2. Help them understand the facts in kid appropriate ways. Feelings do not pay attention to facts. The fear center in the brain has nothing to do with the thinking center (where logic and reason exist), and kids need help sorting out what is true from feelings. Yes, teach them about ways to stay healthy and reduce germ sharing, but the facts go beyond this. Don’t avoid conversations about Coronavirus; while you may be trying to protect your child, not talking to them about it actually increases their anxiety.
Kids are hearing that people are dying from Coronavirus and are afraid it will happen to them or to a family member they love. Reassure them that most people who get sick with the virus feel like they have a really bad cold or a cough and fever. And maybe most importantly, help them remember that you are doing your best to help keep them safe.
(Check out the links at the bottom of this post for a couple of resources I have come across that explain Coronavirus in a child appropriate way.)
3. Give them some coping strategies to use when the worries creep in. In addition to fighting fears with facts, one of the coping skills that has been talked about a lot in my office this past week is deep breathing. Deep breathing floods the brain with oxygen and sends a signal to the feelings center of the brain that it is okay to calm down. I like to use the analogy of the feeling center being like a fire alarm. Deep breathing shuts the alarm off and helps connect the logic and thinking part of the brain.
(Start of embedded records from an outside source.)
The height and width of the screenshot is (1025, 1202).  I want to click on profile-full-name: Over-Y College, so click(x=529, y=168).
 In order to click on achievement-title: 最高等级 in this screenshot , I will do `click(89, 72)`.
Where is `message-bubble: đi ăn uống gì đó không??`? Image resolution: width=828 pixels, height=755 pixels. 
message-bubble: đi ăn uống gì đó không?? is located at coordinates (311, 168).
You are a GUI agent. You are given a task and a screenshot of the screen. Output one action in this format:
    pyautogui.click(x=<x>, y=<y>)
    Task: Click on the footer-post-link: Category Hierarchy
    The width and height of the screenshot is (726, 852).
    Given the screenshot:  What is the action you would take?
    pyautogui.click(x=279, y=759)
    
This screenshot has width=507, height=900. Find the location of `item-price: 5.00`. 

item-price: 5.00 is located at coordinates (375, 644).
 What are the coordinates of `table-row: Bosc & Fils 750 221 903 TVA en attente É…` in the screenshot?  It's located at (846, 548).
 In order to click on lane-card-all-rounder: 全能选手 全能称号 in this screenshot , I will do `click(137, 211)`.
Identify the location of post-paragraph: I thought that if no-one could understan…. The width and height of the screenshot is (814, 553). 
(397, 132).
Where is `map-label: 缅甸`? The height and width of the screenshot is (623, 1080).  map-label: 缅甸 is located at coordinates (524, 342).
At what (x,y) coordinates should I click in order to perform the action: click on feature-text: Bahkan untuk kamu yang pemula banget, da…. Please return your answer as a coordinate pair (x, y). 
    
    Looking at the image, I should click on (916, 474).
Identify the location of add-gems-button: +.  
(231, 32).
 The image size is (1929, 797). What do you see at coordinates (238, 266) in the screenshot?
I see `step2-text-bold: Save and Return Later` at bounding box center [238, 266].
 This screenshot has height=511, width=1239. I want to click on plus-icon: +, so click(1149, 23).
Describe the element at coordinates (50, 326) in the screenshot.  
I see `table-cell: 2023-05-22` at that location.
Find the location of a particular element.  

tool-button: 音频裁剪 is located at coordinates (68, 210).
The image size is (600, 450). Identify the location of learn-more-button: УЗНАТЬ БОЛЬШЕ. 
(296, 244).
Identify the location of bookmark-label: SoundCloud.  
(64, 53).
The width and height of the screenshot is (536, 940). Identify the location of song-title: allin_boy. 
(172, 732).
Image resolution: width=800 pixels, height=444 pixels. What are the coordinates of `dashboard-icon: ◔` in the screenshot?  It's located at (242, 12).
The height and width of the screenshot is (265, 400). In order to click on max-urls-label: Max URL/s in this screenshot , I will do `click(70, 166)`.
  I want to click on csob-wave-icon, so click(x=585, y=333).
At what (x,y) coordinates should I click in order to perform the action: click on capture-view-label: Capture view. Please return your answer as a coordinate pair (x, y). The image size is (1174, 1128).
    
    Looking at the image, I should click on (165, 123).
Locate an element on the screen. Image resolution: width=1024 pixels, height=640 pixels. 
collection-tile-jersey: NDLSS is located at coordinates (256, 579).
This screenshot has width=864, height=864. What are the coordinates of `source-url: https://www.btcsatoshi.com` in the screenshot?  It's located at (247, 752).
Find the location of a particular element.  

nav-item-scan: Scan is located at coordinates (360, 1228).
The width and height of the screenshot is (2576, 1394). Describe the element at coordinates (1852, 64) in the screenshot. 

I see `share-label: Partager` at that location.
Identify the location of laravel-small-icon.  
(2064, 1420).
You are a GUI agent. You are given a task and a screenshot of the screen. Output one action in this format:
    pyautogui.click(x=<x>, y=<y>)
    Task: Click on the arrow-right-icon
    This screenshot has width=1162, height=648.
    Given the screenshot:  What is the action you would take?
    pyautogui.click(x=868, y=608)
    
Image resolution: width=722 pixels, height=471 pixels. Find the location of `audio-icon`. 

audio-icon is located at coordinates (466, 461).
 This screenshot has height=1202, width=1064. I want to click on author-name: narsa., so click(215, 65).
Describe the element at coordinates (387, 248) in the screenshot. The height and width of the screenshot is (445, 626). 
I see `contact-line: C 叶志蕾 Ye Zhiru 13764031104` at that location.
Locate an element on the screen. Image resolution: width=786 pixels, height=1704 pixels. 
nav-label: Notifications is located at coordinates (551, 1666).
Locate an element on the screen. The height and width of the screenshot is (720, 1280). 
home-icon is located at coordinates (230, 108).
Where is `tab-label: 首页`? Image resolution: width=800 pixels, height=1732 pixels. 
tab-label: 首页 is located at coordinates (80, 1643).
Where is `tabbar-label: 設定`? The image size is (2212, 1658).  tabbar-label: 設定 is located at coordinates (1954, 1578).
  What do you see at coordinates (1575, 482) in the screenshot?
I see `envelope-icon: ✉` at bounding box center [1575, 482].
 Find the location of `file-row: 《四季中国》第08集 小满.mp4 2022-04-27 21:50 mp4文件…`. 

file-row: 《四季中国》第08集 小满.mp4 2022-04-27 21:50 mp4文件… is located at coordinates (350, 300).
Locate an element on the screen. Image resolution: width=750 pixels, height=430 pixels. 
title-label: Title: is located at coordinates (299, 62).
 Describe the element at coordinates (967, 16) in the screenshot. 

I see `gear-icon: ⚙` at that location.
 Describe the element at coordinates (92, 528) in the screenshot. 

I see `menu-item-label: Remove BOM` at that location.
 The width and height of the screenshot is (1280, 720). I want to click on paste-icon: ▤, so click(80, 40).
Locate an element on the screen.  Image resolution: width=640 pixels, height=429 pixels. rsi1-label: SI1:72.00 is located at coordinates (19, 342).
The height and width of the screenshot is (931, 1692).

Practice taking deep breaths and watching your bellies rise and fall together or download an app and use that to practice. (Stop, Breathe, and Think Kids is a good one to start with.)
4. Provide some structure for their days. Routine helps kids know what to expect and also provides a sense of control. School and daycare both provide routine. Being away from those places and outside of that routine can cause a child to feel lost and more worried. I am not advocating for a strict minute-by-minute schedule but for some sort of regularity for the day that helps kids feel less worried and know what to expect. Your routine could be something as simple as waking up, eating breakfast, getting dressed, having play time, structured learning or reading, lunch, nap/rest time, creative time, free-play time, dinner.
5. Take care of yourself by managing your own worries and monitoring how much information you are consuming. My two year old was able to recognize my worry. Kids are incredibly perceptive and in tune with their environments, so if you are worried or stressed out, they will pick up on that. If you find yourself worried about COVID-19 (whether it’s the sickness itself or all of the ramifications (i.e. economy, job changes), make sure you have healthy outlets to cope with those worries.
It is especially important to turn off the television and constant stream of news sources (social media, news headlines, etcetera). I try to have a digital detox each Sunday, and this past week, I noticed that I spent less time thinking about Coronavirus during the day when I did not see a newsfeed filled with articles and posts about it. Kids hear the news differently than what we do, and all of the information about COVID-19 is likely only going to add to their worries and confuse them.
6. Point your eyes and your child’s eyes to the hope of the Gospel. I recognize that this can be challenging to do when the worries creep in. In fact, just the other day I told my sister that I felt like it was a constant battle to turn my eyes upward and not be consumed by all of the different thoughts and worries. Use the birds you see as a reminder that God is watching out for us and will continue to provide. When you are out walking around, look for the signs of spring to help yourself remember that God will never stop caring for His children. Listen to music that reminds your heart and your child’s heart of truth. And remember, that nothing, not even a pandemic, can separate us from the love of the Father.